Survival Outcomes After HLA-Haploidentical Relative Versus Matched Unrelated Donor Transplant in Acute Leukemias and MDS

In patients with acute leukemias or myelodysplastic syndromes (MDS), those who underwent haploidentical relative hematopoietic cell transplantation (haploHCT) had higher rates of grade 3-4 graft-versus-host disease (GVHD) and mortality compared with those who underwent HCT with a matched unrelated donor (MUD), according to results published in Blood.

“Access to transplantation extends survival and patients who are likely to benefit from HCT should be offered haploHCT if a MUD is not readily available,” said study author Mahasweta Gooptu, MD, of Dana-Farber Cancer Institute.

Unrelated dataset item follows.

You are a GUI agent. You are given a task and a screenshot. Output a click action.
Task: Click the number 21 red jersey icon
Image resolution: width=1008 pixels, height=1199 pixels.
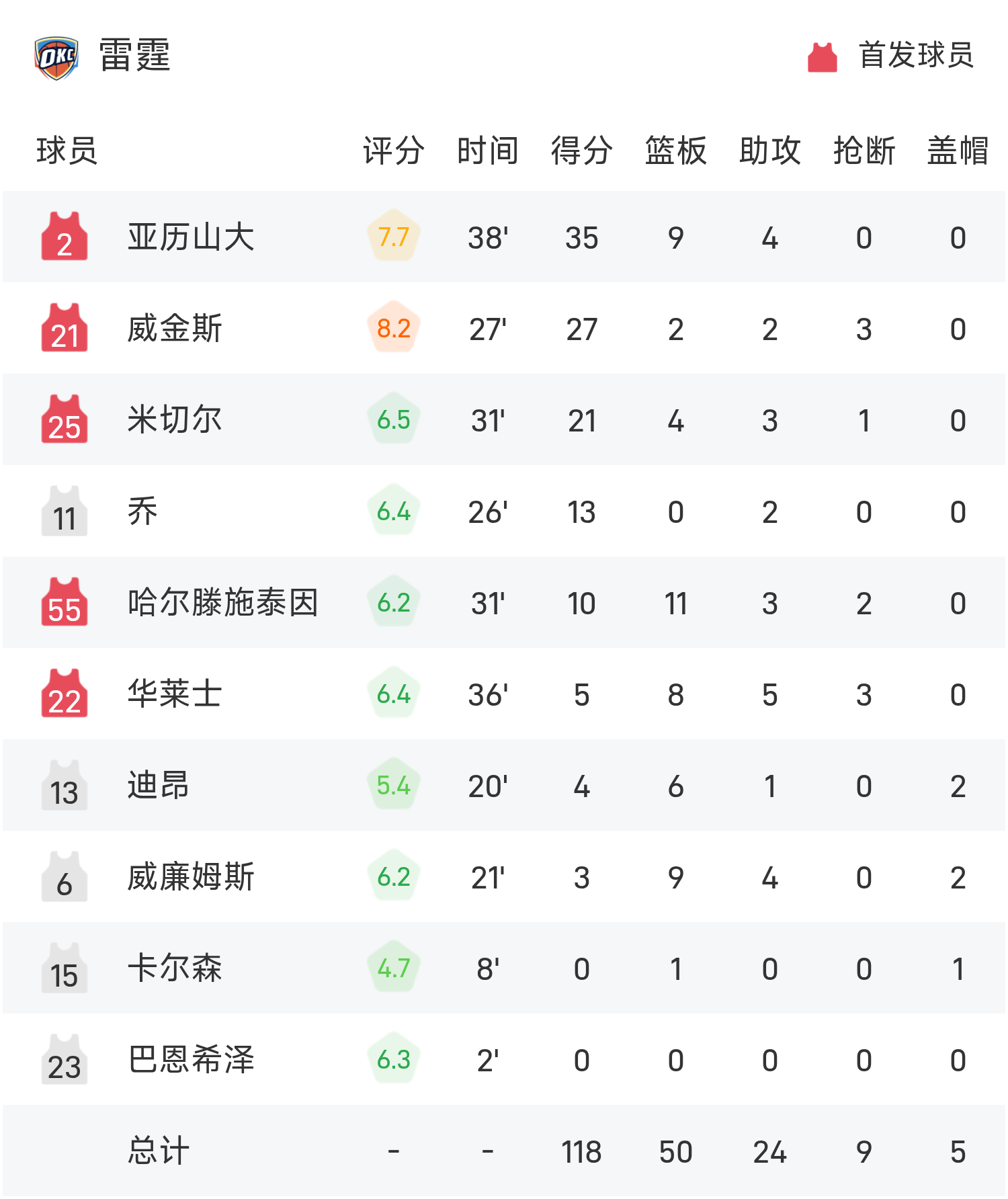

For this study, Dr. Gooptu obtained data from the Center for International Blood and Marrow Transplant Research (CIBMTR). A total of 2,320 patients in the dataset underwent transplantation across 111 centers in the U.S. between 2011 and 2018. Both MUD HCT and haploHCT were performed by 53 centers, while 56 centers used only haploHCT and two centers used only MUD HCT.

Patients had diagnoses of acute myeloid or lymphoblastic leukemia in first or second complete remission, or MDS. The patients received myeloablative or reduced-intensity conditioning regimens, post-transplant cyclophosphamide (PTCy), as well as a calcineurin inhibitor (CNI) with mycophenolate mofetil for GVHD prophylaxis. The use of PTCy-containing GVHD prophylaxis for myeloablative MUD HCTs represents a recent approach to manage severe GVHD, the investigators noted.

The median follow-up periods after haploHCT and MUD HCT among patients who received reduced-intensity regimens were 29 months and 25 months, respectively.

In this analysis, graft failure was defined as the failure to achieve an absolute neutrophil count (ANC) ≥0.5×109/L, decline in ANC to <0.5×109/L without recovery following achievement of an ANC ≥0.5×109/L, myeloid donor chimerism (<5%), or second transplant.

The two-year graft failure rate in patients who received reduced-intensity regimens was lower after MUD compared with haploHCT (3% vs. 11%, respectively; p<0.001). In addition, the use of MUD HCT was associated with lower rates of acute grade 2-4 GVHD (hazard ratio [HR] = 0.70; p=0.022), acute grade 3-4 GVHD (HR=0.41; p=0.016), and non-relapse mortality (HR=0.33; p<0.0001) compared with haploHCT.

In contrast, MUD transplantation was associated with significantly higher disease-free survival (55% vs. 41%; HR=0.74; p=0.008) as well as overall survival (OS; 67% vs. 54%; HR=0.65; p=0.001), the latter of which served as the study’s primary endpoint (TABLE).

Among the patients who received myeloablative regimens, the use of MUD (median follow-up = 25 months) versus haploHCT (median follow-up = 12 months) was associated with significantly higher platelet recovery by day 100 (93% vs. 87%, respectively; p<0.0001) and lower grade 3-4 acute GVHD (HR=0.37; p=0.05) and chronic GVHD (HR=0.66; p=0.05).

A subset analysis that included white patients and recipients of peripheral blood graft between 2016 and 2018 found MUD HCT was associated with a lower risk of non-relapse mortality (HR=0.34; 95% CI 0.15-0.73; p=0.006) and higher disease-free survival (HR=0.69; 95% CI 0.50-0.94; p=0.018) and OS (HR=0.57; 95% CI 0.39-0.84; p=0.004) after reduced-intensity conditioning.

Overall, the data from this analysis favor MUD HCT, the authors concluded. “Lower survival after reduced-intensity haploHCT and a higher incidence of severe acute GVHD after myeloablative HCT confirm donor-recipient human leukocyte antigen (HLA) matching is an important determinant of outcomes after transplantation,” they wrote. However, this study is limited by its reliance on data reported in a large transplant registry. The researchers added that the modest follow-up of their cohorts limited their ability to investigate the effect that severe acute and chronic GVHD has on long-term survival in this patient population.

The authors report no relevant conflicts of interest.


Gooptu M, Romee R, St Martin A, et al. HLA Haploidentical versus matched unrelated donor transplants with post-transplant cyclophosphamide based prophylaxis. [published online ahead of print, 2021 Apr 13]. Blood. doi: 10.1182/blood.2021011281.